Fifth Third Bancorp : Fintech Startup Moves Toward Listing -- WSJ
GreenSky could raise $1 billion in an online lending sector that has seen few listings
By Peter Rudegeair and Maureen Farrell
This article is being republished as part of our daily reproduction of WSJ.com articles that also appeared in the U.S. print edition of The Wall Street Journal (April 3, 2018).
Financial-technology firm GreenSky LLC has confidentially filed paperwork with the Securities and Exchange Commission for a sizable initial public offering that could come as soon as this summer, according to people familiar with the matter.
The Atlanta company, which operates a lending platform that enables retailers, health-care providers and home contractors to offer loans to their customers, could seek to raise $1 billion at a valuation of roughly $5 billion, some of the people said.
An IPO of GreenSky, backed by a number of Wall Street heavyweights, would end the drought in IPOs of financial-technology companies.
There is no guarantee GreenSky will proceed with an IPO. It may do another private share sale instead of a listing, some the people said.
Despite the large amount of financing that private investors have poured into lending startups, IPOs have been rare in recent years due in part to concerns around rising defaults among their borrowers and increased competition.

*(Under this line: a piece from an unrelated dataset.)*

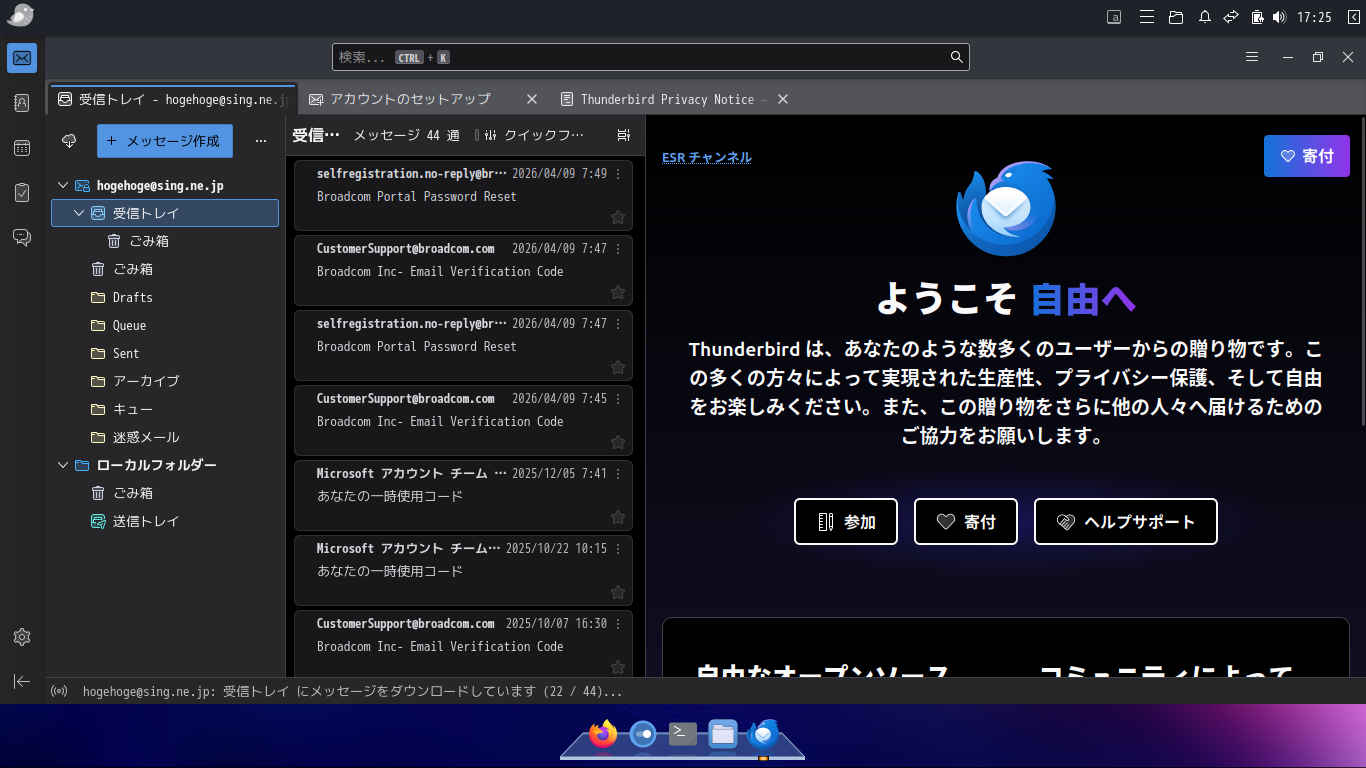1366x768 pixels.
Task: Open the Address Book from the sidebar
Action: click(22, 103)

And those that have tapped the public markets have struggled. Shares in online lenders LendingClub Corp. and On Deck Capital Inc. were recently down 86% and 77%, respectively, from their IPO prices when they debuted in December 2014.
If GreenSky manages to raise $1 billion in a debut, it would be in rare company. Since 2015, just six U.S.-listed technology companies have raised that much or more, according to data provider Dealogic.

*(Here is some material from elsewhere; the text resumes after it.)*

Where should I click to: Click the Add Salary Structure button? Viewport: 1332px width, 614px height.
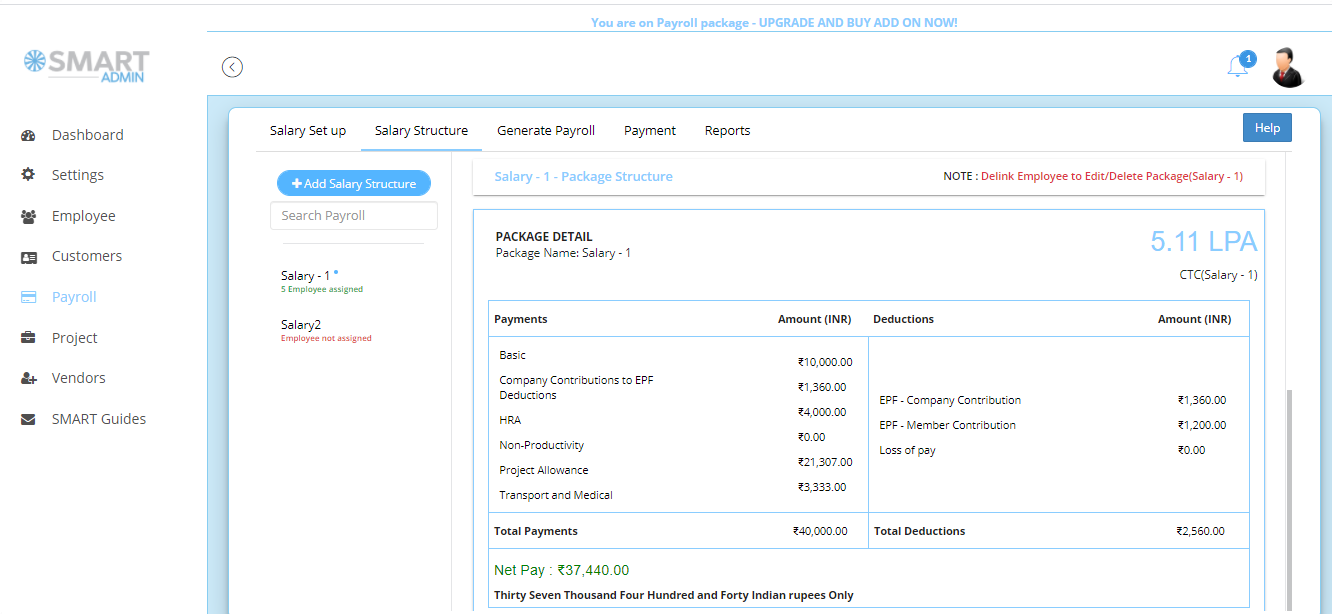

Last year, GreenSky was in talks to go public through an acquisition by CF Corp., a "black-check" company run by former Blackstone Group LP partner Chinh Chu, but the talks ultimately fizzled, according to a person familiar with the matter.

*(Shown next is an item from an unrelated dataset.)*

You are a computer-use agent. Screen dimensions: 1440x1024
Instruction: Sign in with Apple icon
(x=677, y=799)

Companies now have the option to file an initial draft of their IPO prospectus with regulators and make adjustments before unveiling it publicly.
While Wall Street investors have been wary of LendingClub and On Deck Capital, GreenSky's business model has clear distinctions. Unlike those companies, GreenSky doesn't make loans directly. It arranges financing of up to $55,000 for customers of home-improvement retailers such as Home Depot Inc. and over 16,000 other merchants and service providers. A network of banks, including Fifth Third Bancorp, SunTrust Banks Inc. and Regions Financial Corp., fund the loans and hold them on their balance sheets.
As a private company, GreenSky doesn't release financial metrics but Moody's Investors Service said in a recent report that the company's projected annual revenue was over $400 million and expected to increase by more than 20% in the next year. GreenSky is on track to generate more than $200 million in earnings before interest, taxes, depreciation and amortization in 2018, people familiar with the matter said.
In late 2017, GreenSky raised $200 million from Pacific Investment Management Co. in a deal that valued the company at nearly $4.5 billion, The Wall Street Journal previously reported. Earlier investors in GreenSky include Fifth Third, asset managers TPG and Wellington Management Co. and venture-capital firms DST Global and QED Partners.
A successful IPO of GreenSky could encourage a host of fintech companies that have been weighing public offerings to move forward.
U.K.-based online lender Funding Circle Ltd. is considering an IPO this year on the London Stock Exchange, and Dutch payments company Adyen BV is weighing a listing this year on the New York Stock Exchange.